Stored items
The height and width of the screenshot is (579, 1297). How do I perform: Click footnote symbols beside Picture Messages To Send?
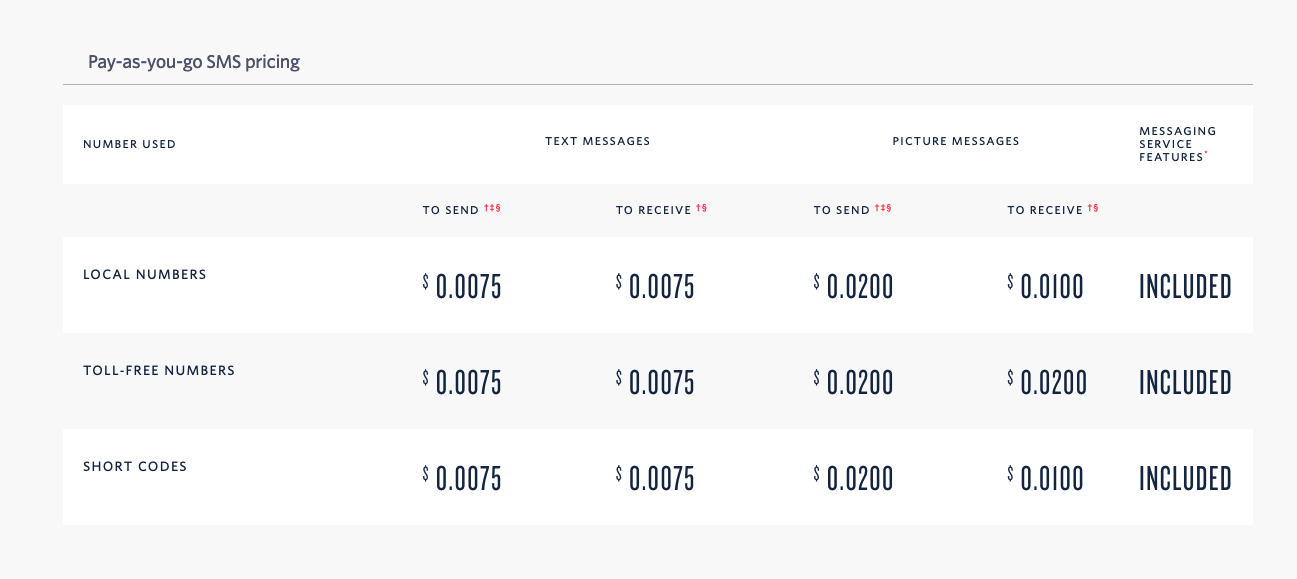point(883,209)
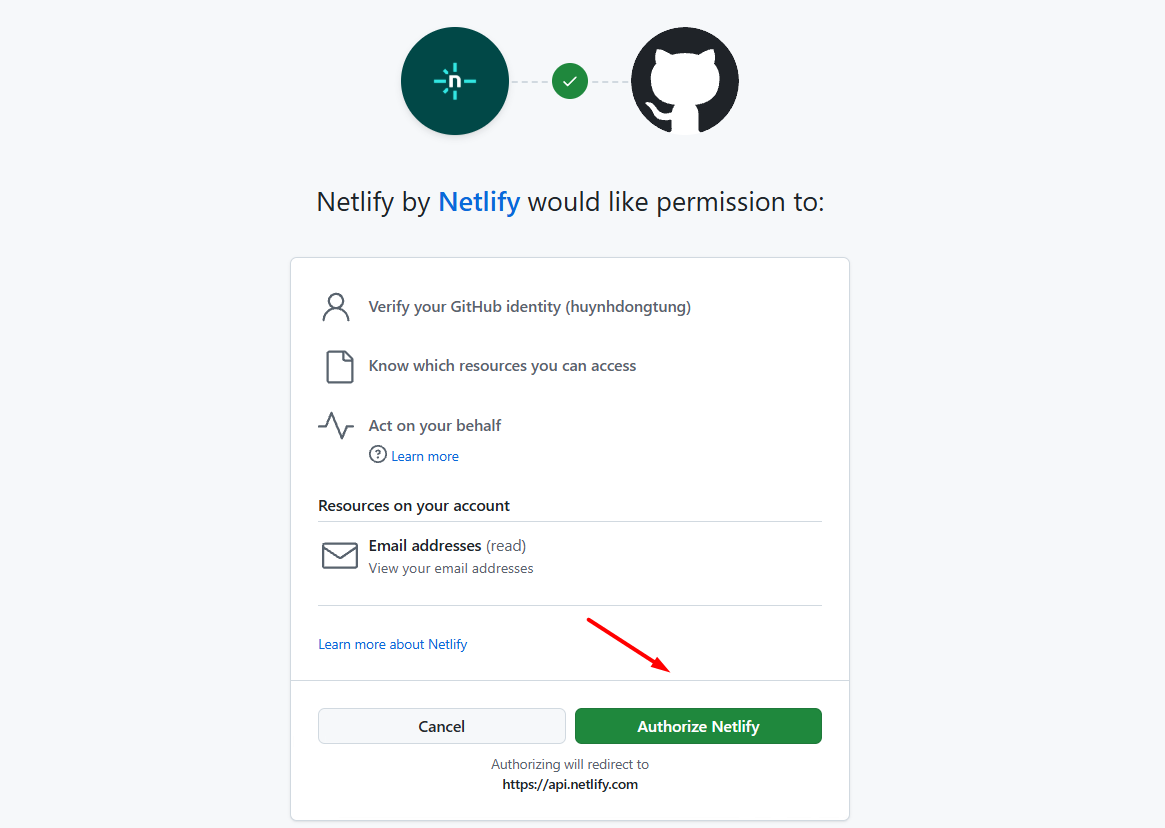Click the Netlify logo icon
The image size is (1165, 828).
pyautogui.click(x=455, y=81)
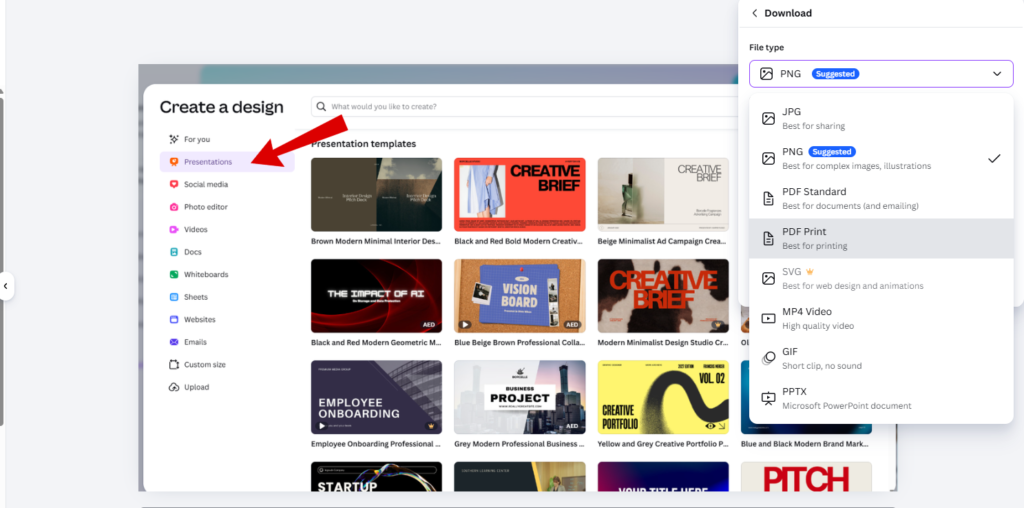Expand the collapsed left side panel arrow
Viewport: 1024px width, 508px height.
click(x=6, y=286)

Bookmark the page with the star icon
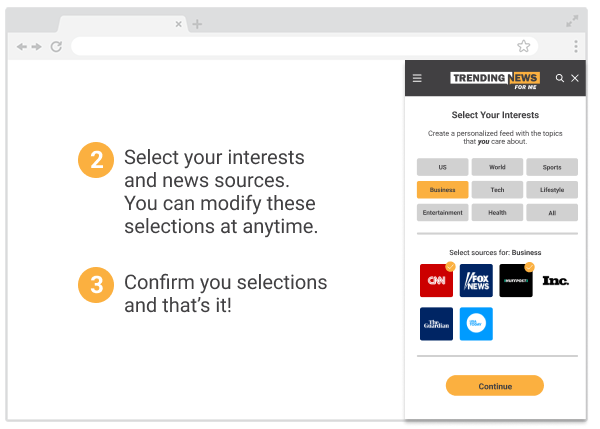click(x=523, y=46)
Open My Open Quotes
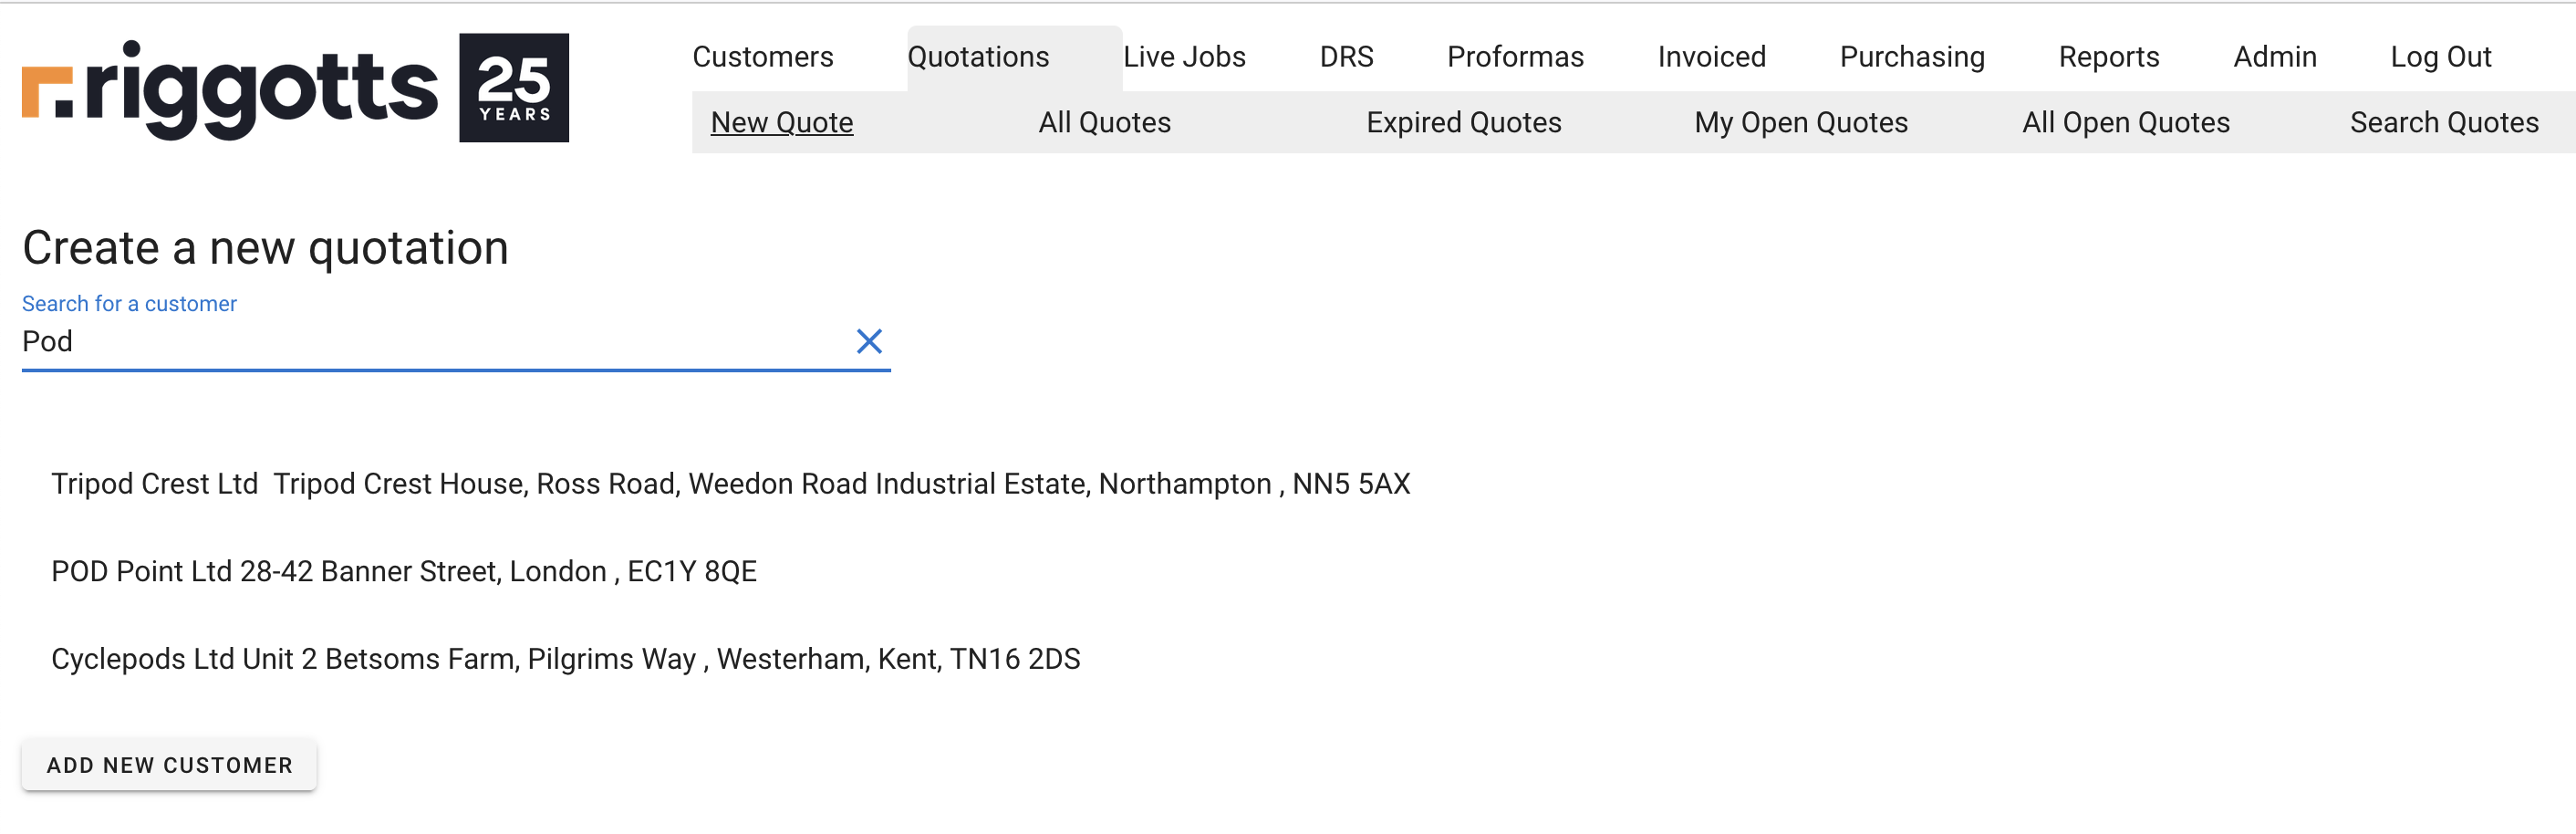The width and height of the screenshot is (2576, 834). (1800, 123)
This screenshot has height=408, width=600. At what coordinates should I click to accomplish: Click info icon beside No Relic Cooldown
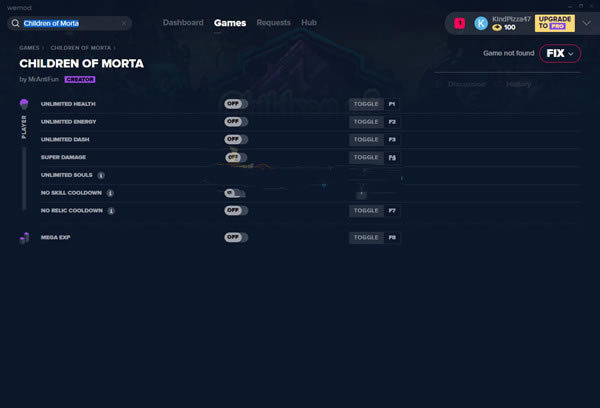111,211
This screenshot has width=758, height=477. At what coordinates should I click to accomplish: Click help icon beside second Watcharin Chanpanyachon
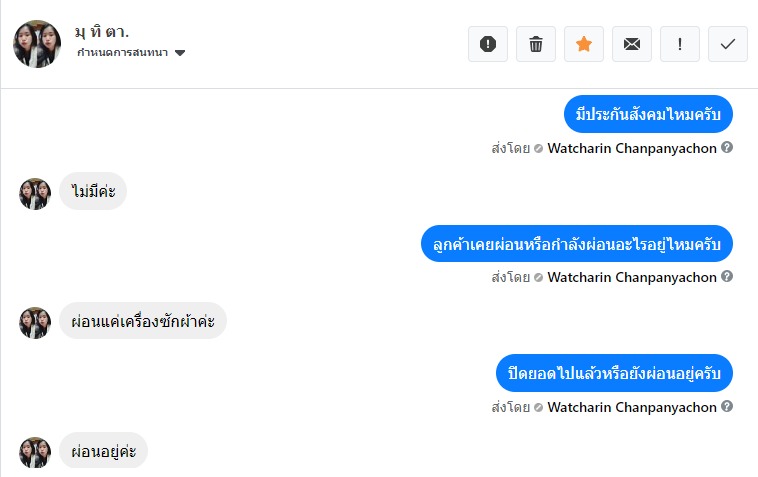727,277
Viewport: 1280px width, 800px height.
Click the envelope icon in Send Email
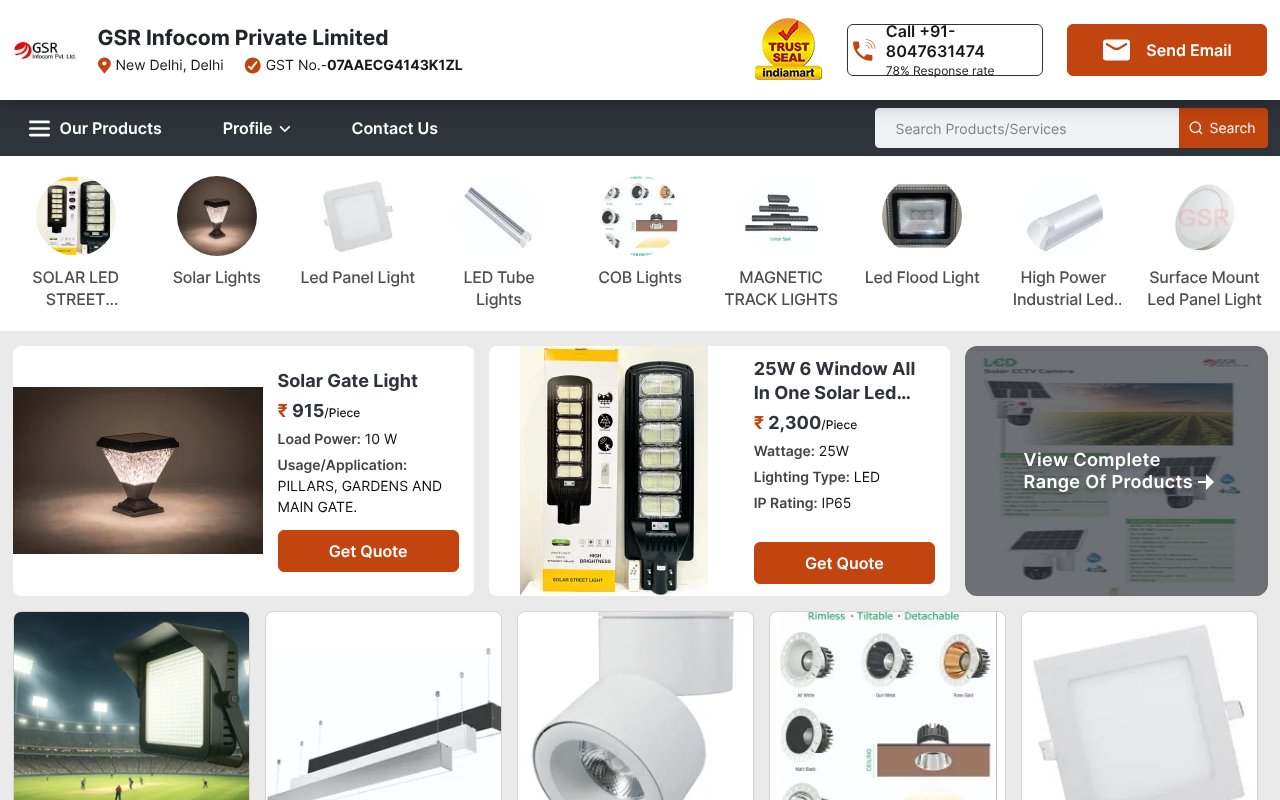click(1116, 50)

- BRIEF
Each record above, in full: return it exactly, pictures excluded.

- OUTPUT FOR THIS TASK
The height and width of the screenshot is (579, 1297). How do I perform: Click footnote symbols beside Picture Messages To Send?
point(883,209)
Click the Netlify logo icon
The image size is (1165, 828).
pyautogui.click(x=455, y=81)
Expand the collapsed left side panel arrow
Viewport: 1024px width, 508px height.
click(x=6, y=286)

Bookmark the page with the star icon
click(x=523, y=46)
Open My Open Quotes
The width and height of the screenshot is (2576, 834). (1800, 123)
This screenshot has height=408, width=600. At what coordinates should I click to accomplish: Click info icon beside No Relic Cooldown
111,211
This screenshot has width=758, height=477. At what coordinates should I click to accomplish: Click help icon beside second Watcharin Chanpanyachon
727,277
Viewport: 1280px width, 800px height.
Click the envelope icon in Send Email
click(1116, 50)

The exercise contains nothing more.